We regrid all output onto a regular lat-lon grid with 1 degree lateral resolution. First we construct the dataset with the coordinates that we want to regrid onto.

[8]:
ds_out = xesmf.util.grid_global(1, 1)

ds_out = ds_out.drop({'lon_b', 'lat_b'})

# let's shift our longitude grid so that it spans [-280, 80] instead [-180, 180]
# this is just for plotting purposes so that the seam is in the Indian Ocean
# rather than in the middle of the Pacific Ocean
ds_out = ds_out.assign_coords({'lon': ds_out.lon - 100.})

ds_out = ds_out.rename({'lon': 'longitude', 'lat': 'latitude'})
ds_out
[8]:
<xarray.Dataset> Size: 1MB
Dimensions:    (y: 180, x: 360)
Coordinates:
    longitude  (y, x) float64 518kB -279.5 -278.5 -277.5 ... 77.5 78.5 79.5
    latitude   (y, x) float64 518kB -89.5 -89.5 -89.5 -89.5 ... 89.5 89.5 89.5
Dimensions without coordinates: y, x
Data variables:
    *empty*

Let’s have a look how the original ACCESS-OM2 1\(^\circ\) grid (with the tripolar north of 65\(^\circ\)N) compares with the “sane” latitude-longitude 1\(^\circ\) grid.

[9]:
projection = ccrs.cartopy.crs.Orthographic(central_longitude=0.0, central_latitude=90)
fig, axes = plt.subplots(ncols = 2, subplot_kw={'projection': projection}, figsize = (14, 8))

axes[0].scatter(ssh_1['longitude'], ssh_1['latitude'], s=0.1, transform=ccrs.PlateCarree())  # plot grid locations
axes[0].set_title('original ACCESS-OM 1deg grid', fontsize=18)

axes[1].scatter(ds_out['longitude'], ds_out['latitude'], s=0.1, transform=ccrs.PlateCarree())  # plot grid locations
axes[1].set_title('1deg lat-lon grid', fontsize=18);

for ax in axes:
    ax.coastlines()
    ax.set_extent([-180, 180, 55, 90], crs=ccrs.PlateCarree())
../_images/DocumentedExamples_Regridding_15_0.png

To regrid our fields we need to construct the three regridders for the three different resolutions using xesmf.Regridder(). The xesmf.Regridder() function takes as input two datasets, one that includes the original grid and one that includes the grids we need to regrid on. (Type ?xesmf.Regridder for the function’s docstring.) The coordinates’ names have to follow CF-convetions and this is why we have renamed, e.g., geolon_t to longitude. We also make sure to drop the 1D coords x and y to force the regridder to use the 2D arrays longitude and latitude.

## Directive 1
Answer these from the regridding passage, one line each:
(a) What lateral resolution does the regular lat-lon grid use?
(b) What longitude range does the shifted grid span?
(c) Which function is used to construct the regridders?
## Directive 2
From the regridding passage, return the text that begins with the words "fig, axes = plt.subplots(ncols" and ends after the words "55, 90], crs=ccrs.PlateCarree())".
## Directive 3
Resume the regridding passage, starting after its last sentence.

## Dataset content
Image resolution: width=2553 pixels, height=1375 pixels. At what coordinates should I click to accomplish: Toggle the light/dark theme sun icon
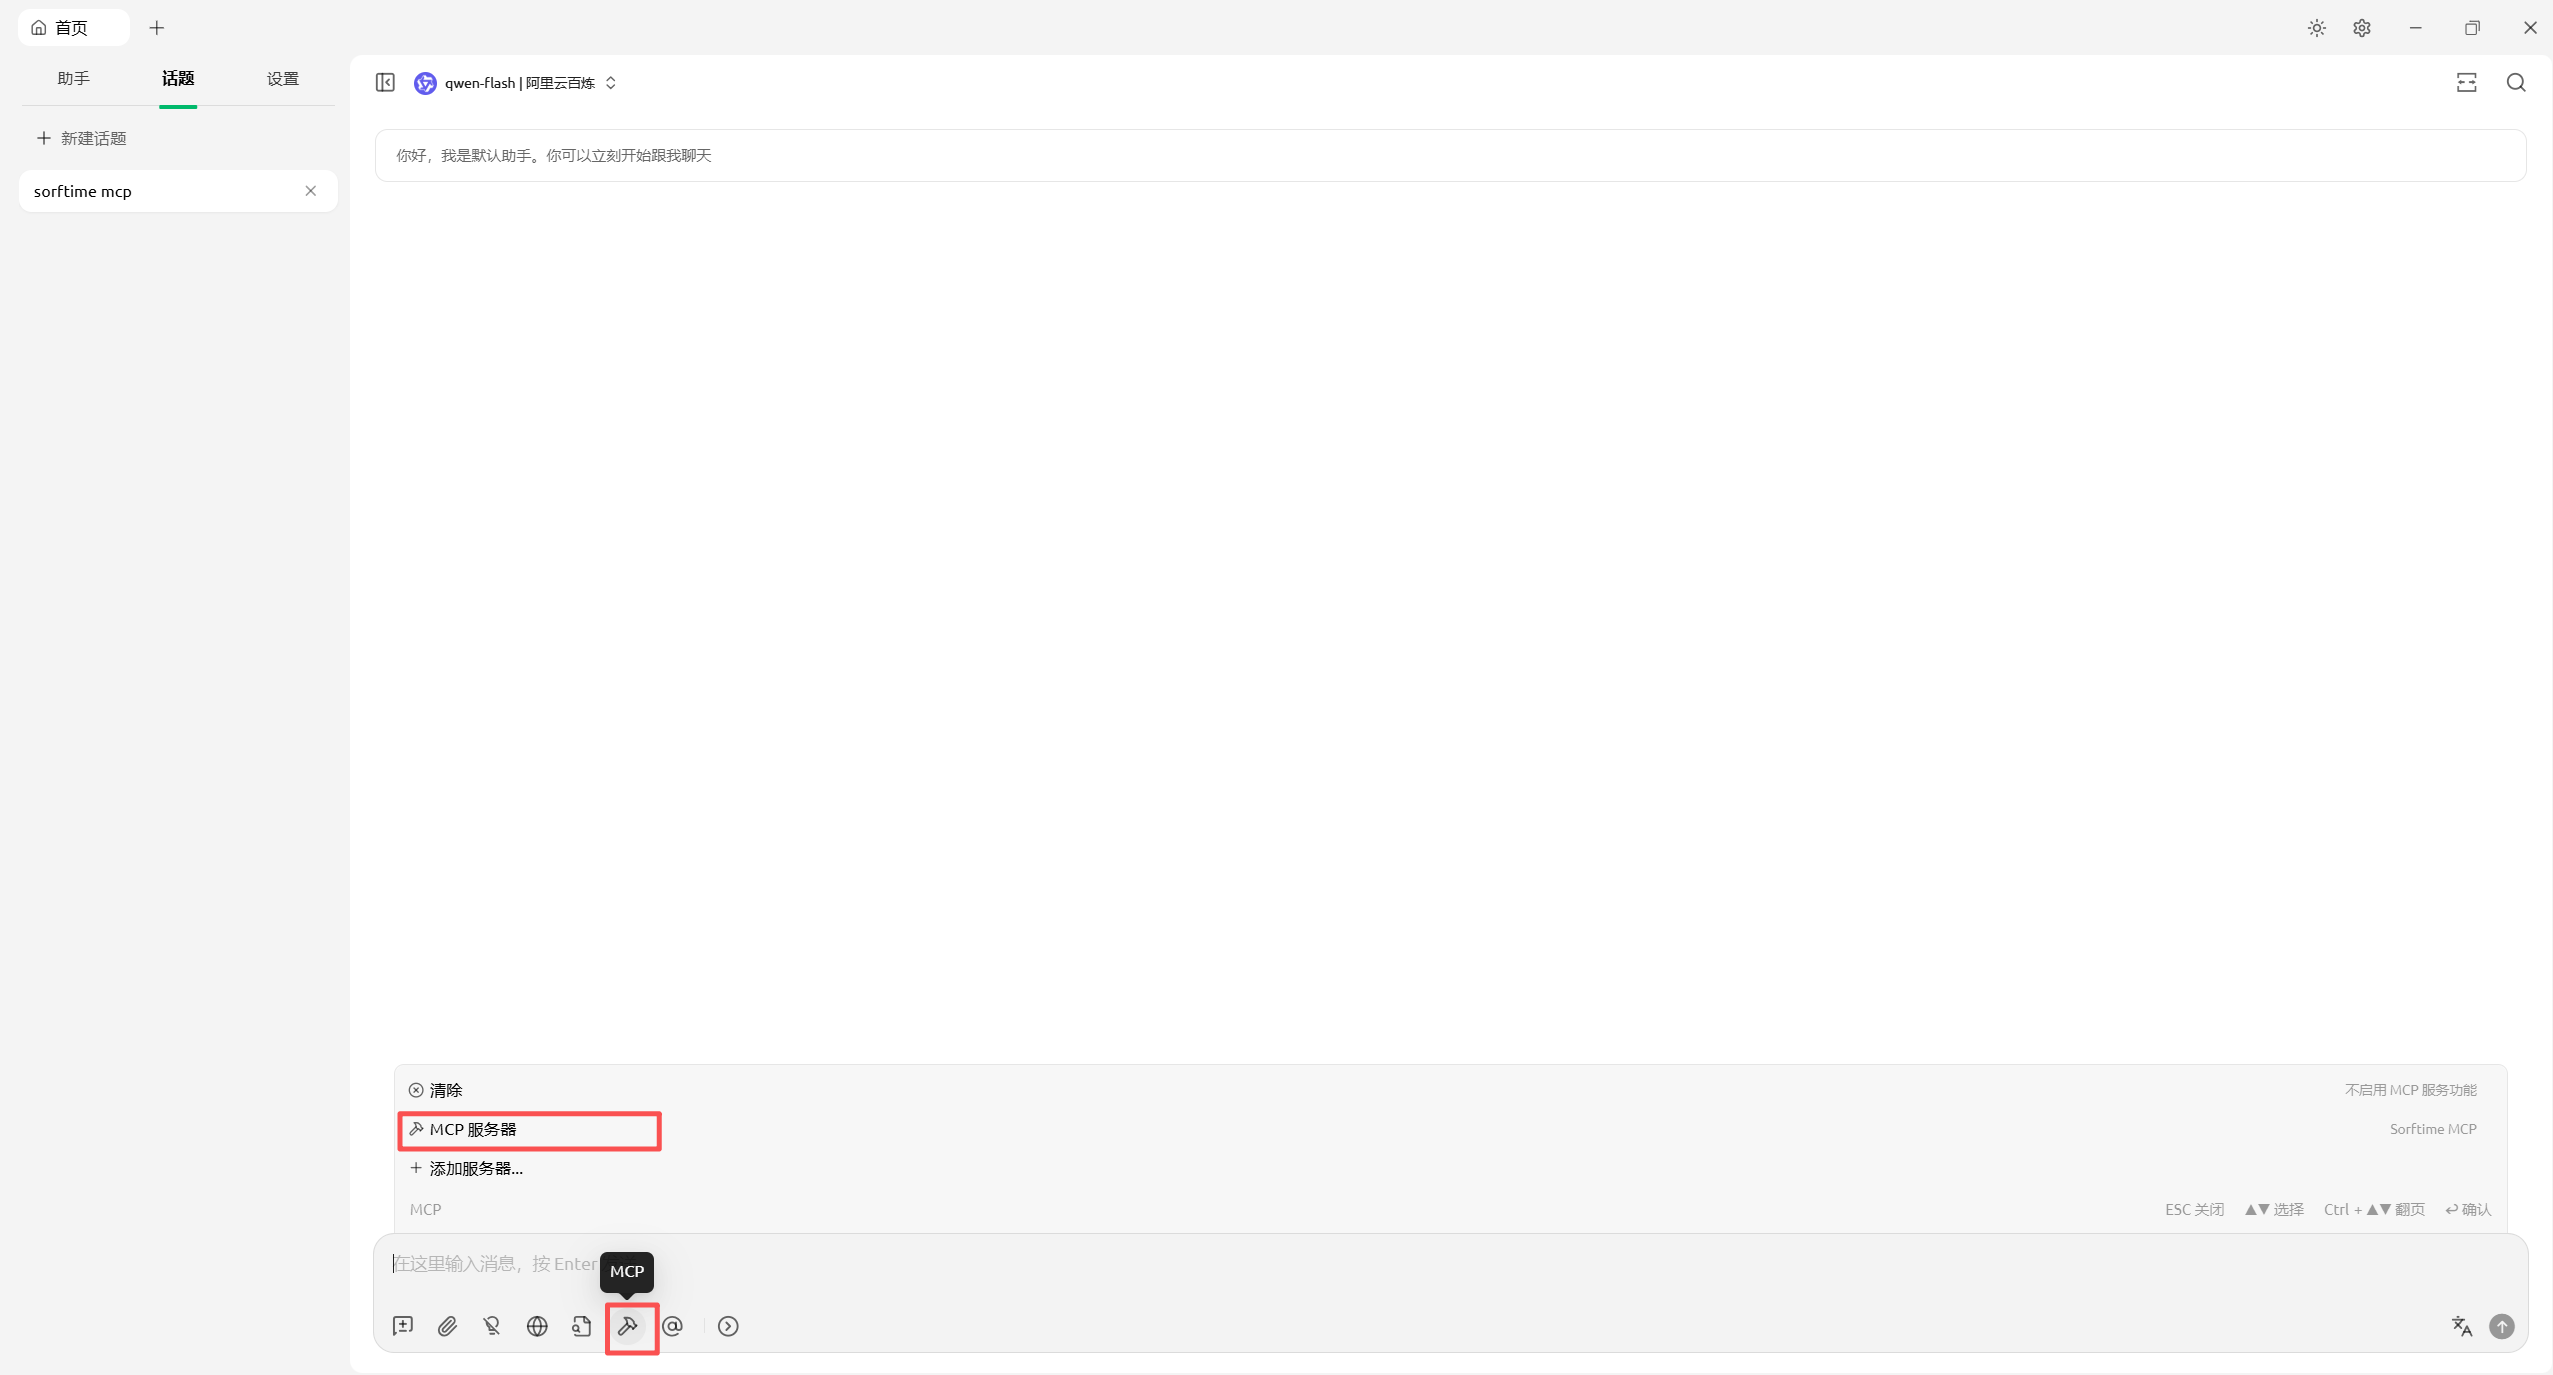coord(2316,28)
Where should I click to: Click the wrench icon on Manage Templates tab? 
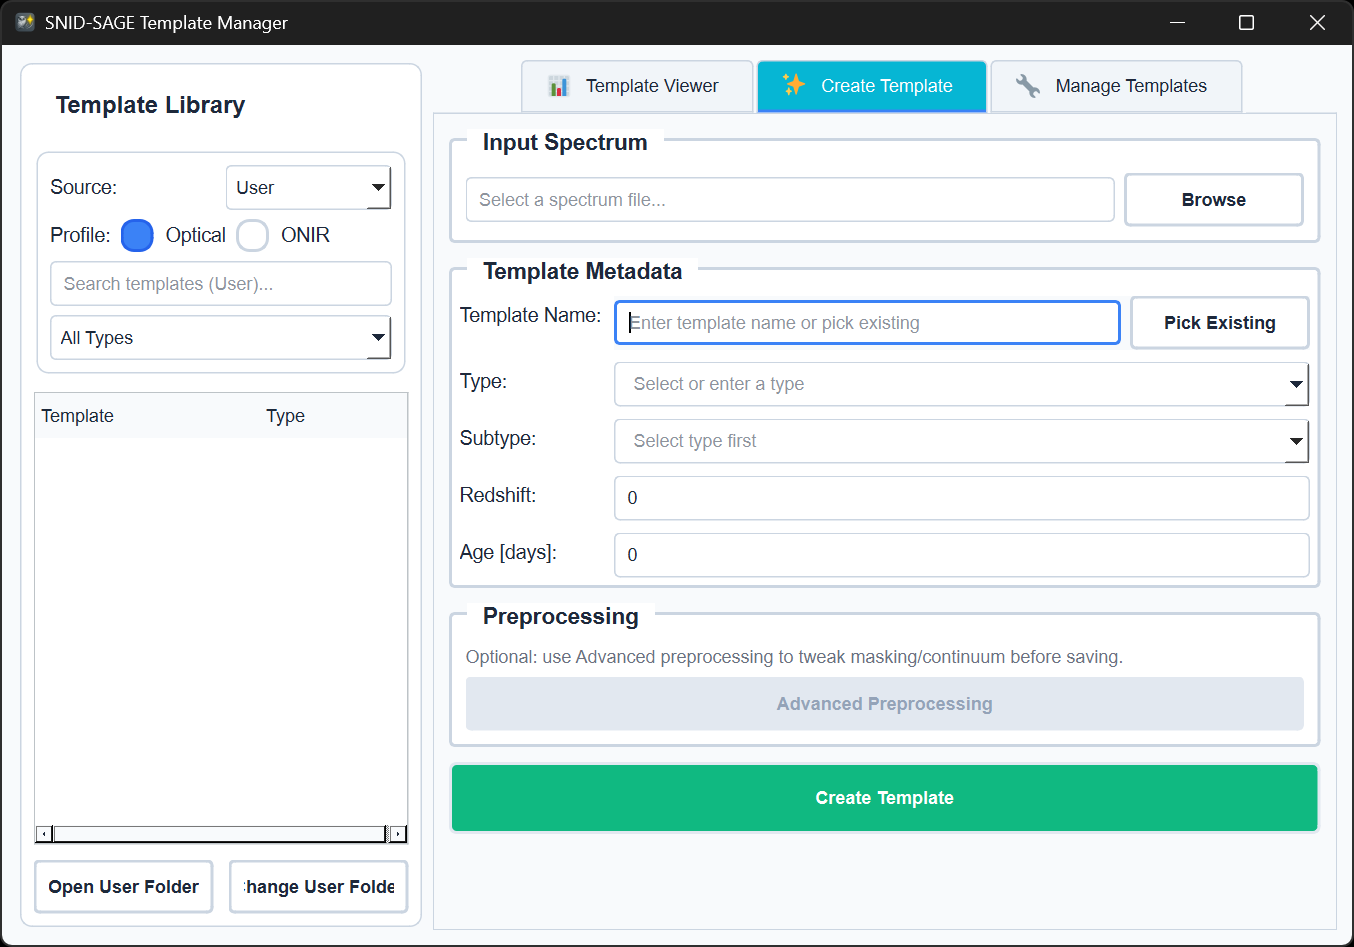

## Exercise response 1
(a) 1 degree
(b) [-280, 80]
(c) xesmf.Regridder()

## Exercise response 2
fig, axes = plt.subplots(ncols = 2, subplot_kw={'projection': projection}, figsize = (14, 8))

axes[0].scatter(ssh_1['longitude'], ssh_1['latitude'], s=0.1, transform=ccrs.PlateCarree())  # plot grid locations
axes[0].set_title('original ACCESS-OM 1deg grid', fontsize=18)

axes[1].scatter(ds_out['longitude'], ds_out['latitude'], s=0.1, transform=ccrs.PlateCarree())  # plot grid locations
axes[1].set_title('1deg lat-lon grid', fontsize=18);

for ax in axes:
    ax.coastlines()
    ax.set_extent([-180, 180, 55, 90], crs=ccrs.PlateCarree())

## Exercise response 3
Note: The 0.10 degree regridder_010degACCESSOM2_1deg below should take ~3-4 minutes to compute.

[10]:
%%time
ds_in_1deg = ssh_1.drop({'x', 'y'}).to_dataset()

regridder_1degACCESSOM2_1deg = xesmf.Regridder(ds_in_1deg, ds_out, 'bilinear', periodic=True,
                                               filename="bilinear_tracer_weights_in1degACCESSOM2_out1deg.nc")
regridder_1degACCESSOM2_1deg
CPU times: user 7.74 s, sys: 649 ms, total: 8.39 s
Wall time: 8.05 s
[10]:
xESMF Regridder
Regridding algorithm:       bilinear
Weight filename:            bilinear_tracer_weights_in1degACCESSOM2_out1deg.nc
Reuse pre-computed weights? False
Input grid shape:           (300, 360)
Output grid shape:          (180, 360)
Periodic in longitude?      True
[11]:
%%time
ds_in_025deg = ssh_025.drop({'x', 'y'}).to_dataset()

regridder_025degACCESSOM2_1deg = xesmf.Regridder(ds_in_025deg, ds_out, 'bilinear', periodic=True,
                                                 filename="bilinear_tracer_weights_in025degACCESSOM2_out1deg.nc")
regridder_025degACCESSOM2_1deg
CPU times: user 35.7 s, sys: 2.74 s, total: 38.4 s
Wall time: 34.9 s
[11]:
xESMF Regridder
Regridding algorithm:       bilinear
Weight filename:            bilinear_tracer_weights_in025degACCESSOM2_out1deg.nc
Reuse pre-computed weights? False
Input grid shape:           (1080, 1440)
Output grid shape:          (180, 360)
Periodic in longitude?      True
[12]:
%%time
ds_in_010deg = ssh_010.drop({'x', 'y'}).to_dataset()

regridder_010degACCESSOM2_1deg = xesmf.Regridder(ds_in_010deg, ds_out, 'bilinear', periodic=True,
                                                 filename="bilinear_tracer_weights_in010degACCESSOM2_out1deg.nc")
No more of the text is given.